2.2 Integration Flow Design
In the Design space of your SAP Cloud Integration Web UI, create or choose a package of your choice. Create integration flow artifact. (Steps to create integration flow project are omitted).
Consider the sample integration flow created
In HTTP receiver adapter/connector, in the Address field, provide the HTTP endpoint exposed by the httpApp. Observe the Authentication type to be OAuth2 SAML Bearer Assertion. For the credential name, provide the name you have used while deploying the OAuth2 SAML credentials (e.g. myOauthSamlCred as mentioned in section 2.1 and step 1 above).

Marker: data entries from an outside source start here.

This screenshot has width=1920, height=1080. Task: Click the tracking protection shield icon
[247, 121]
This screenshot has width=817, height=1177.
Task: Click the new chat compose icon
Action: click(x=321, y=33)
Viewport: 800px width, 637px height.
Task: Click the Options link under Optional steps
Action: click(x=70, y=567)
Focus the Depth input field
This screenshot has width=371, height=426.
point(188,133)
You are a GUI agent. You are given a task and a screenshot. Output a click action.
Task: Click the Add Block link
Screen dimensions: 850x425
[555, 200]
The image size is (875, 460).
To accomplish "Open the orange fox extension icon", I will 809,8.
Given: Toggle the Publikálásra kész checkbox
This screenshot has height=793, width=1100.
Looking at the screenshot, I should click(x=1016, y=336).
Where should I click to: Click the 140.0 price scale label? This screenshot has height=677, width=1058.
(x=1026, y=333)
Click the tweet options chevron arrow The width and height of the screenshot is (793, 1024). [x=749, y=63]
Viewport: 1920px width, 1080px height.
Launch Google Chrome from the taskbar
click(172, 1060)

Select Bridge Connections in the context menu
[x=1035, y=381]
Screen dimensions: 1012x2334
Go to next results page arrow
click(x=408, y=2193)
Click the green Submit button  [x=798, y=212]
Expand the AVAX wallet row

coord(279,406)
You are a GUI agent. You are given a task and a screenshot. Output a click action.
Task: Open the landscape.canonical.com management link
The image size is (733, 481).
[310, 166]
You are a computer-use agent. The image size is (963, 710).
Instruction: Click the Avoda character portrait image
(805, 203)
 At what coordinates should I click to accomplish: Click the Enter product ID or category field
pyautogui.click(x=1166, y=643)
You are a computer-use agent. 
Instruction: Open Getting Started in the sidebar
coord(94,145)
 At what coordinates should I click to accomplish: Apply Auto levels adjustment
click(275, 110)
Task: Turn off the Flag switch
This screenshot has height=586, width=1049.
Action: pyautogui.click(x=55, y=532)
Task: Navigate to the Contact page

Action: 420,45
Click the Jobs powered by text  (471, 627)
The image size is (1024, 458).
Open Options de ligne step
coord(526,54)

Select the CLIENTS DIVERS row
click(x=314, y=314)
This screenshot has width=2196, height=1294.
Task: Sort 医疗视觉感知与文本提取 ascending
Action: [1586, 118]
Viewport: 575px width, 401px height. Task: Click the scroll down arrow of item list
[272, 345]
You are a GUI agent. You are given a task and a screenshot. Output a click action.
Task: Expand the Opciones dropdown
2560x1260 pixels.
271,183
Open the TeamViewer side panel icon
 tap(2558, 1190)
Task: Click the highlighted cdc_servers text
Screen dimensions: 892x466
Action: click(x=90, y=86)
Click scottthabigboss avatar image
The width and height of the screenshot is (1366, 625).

Save and deploy the integration flow. Since it has SOAP sender adapter, it shall result in the SOAP endpoint URL in SAP Cloud Integration. To get the SOAP endpoint URL, go to monitoring of your Web UI and then in, Manage Integration Content ->click on Started tile. Copy the SOAP endpoint URL keep it in temporarily in a text editor. This shall be used in destination configuration created for myApp.
3. Destination Configuration for myApp
Follow the steps of section 3 of the above-mentioned blog to setup a destination which will be used for the communication between myApp and Integration Flow. After this step, when you invoke the myApp, the login screen will be of custom idp what you have configured. After successful log-in, the myApp will invoke the integration flow via destination configuration and integration flow will invoke endpoint exposed by httpApp via HTTP receiver adapter with user context/principal being propagated to all the involved applications across different accounts.
With OAuth2 SAML Bearer Assertion authentication type in HTTP receiver adapter/connector, you can achieve the principal propagation to the application(s), running on SAP BTP Neo version, with will little complex infrastructure setup steps :).